Metro Weekly

Philadelphia’s first openly gay deputy sheriff found dead in office

Those close to Dante Austin, who took his own life, believe he was struggling with depression prior to his death

Dante Austin – Photo: Philadephia Sheriff’s Office, via Facebook.

The LGBTQ community in Philadelphia is mourning the loss of one of their own after the unexpected death of the city’s first openly gay deputy sheriff and community liaison.

Dante Austin, 27, was found dead at his desk last Friday a gunshot wound, according to the Philadelphia Sheriff’s Office.

The Philadelphia Medical Examiner’s Office has confirmed that the wound was self-inflicted.

Austin’s death came as Philadelphia kicked off Pride celebrations last weekend. In his memory, Philadelphia City Hall flew the rainbow Pride flag at half-staff to mourn the loss of someone who, by all accounts, was kind, compassionate, and eager to help others.

“This is a tragedy for the Sheriff’s Office, Deputy Austin’s family and the local LGBTQ community,” Sheriff Jewell Williams said in a statement. “We send our deepest condolences to Dante’s family, and the many colleagues and community members whose lives he touched with his limitless kindness, expansive heart, and remarkable talent.”

“Dante was a person who believed in and cared about everybody,” Williams added. “He had the highest score on the Deputy Sheriff’s exam when he was hired in November 2013. He was our first openly gay deputy sheriff and we promoted him to become our first LGBTQ community liaison in May 2017. Dante was scheduled to be promoted to Sergeant on July 1, 2019.”

Austin, who previously served in the Pennsylvania Army National Guard, was apparently under a tremendous amount of stress when he died, his sister, Amber Kee, told the Philadelphia Inquirer.
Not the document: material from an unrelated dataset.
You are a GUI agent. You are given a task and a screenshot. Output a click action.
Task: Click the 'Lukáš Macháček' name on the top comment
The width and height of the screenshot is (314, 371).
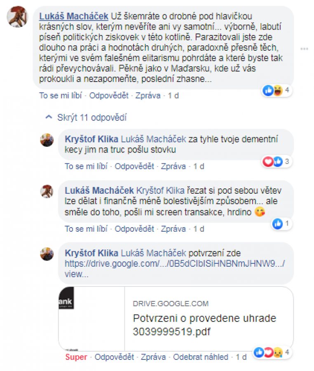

“He had an amazing life. I think it just shows that depression and mental health will affect anybody,” Kee said. “It wasn’t as if something happened to him to make him take his life. It was depression.”

Terrell Green, one of Austin’s close friends, told the Inquirer that a recently broken off engagement and the death of his 9-month-old goddaughter in May may have contributed to Austin’s depression.

Despite his tragic death, Austin was remembered fondly by many members of the LGBTQ community, who gathered for a memorial service at the William Way LGBT Community Center on Friday, according to the Huffington Post.

The center also offered peer counseling to anyone needing to talk about Austin’s death or any other issues.

The Mayor’s Commission on LGBT Affairs released a statement honoring Austin’s contributions to the community.

“Dante worked tirelessly, always, to lift up the most marginalized among us, to secure safety and protection for the most vulnerable, and to serve his community with unparalleled dedication and a warmth and generosity that moved so many of us,” the statement said. 

“Dante’s legacy is one of boldness, bravery, compassion, and an unfailing commitment to a kinder and more just world for all. As we move forward in mourning and honoring our friend and colleague, may we cherish and celebrate the ways he changed us, improved our city, and protected and saved lives.”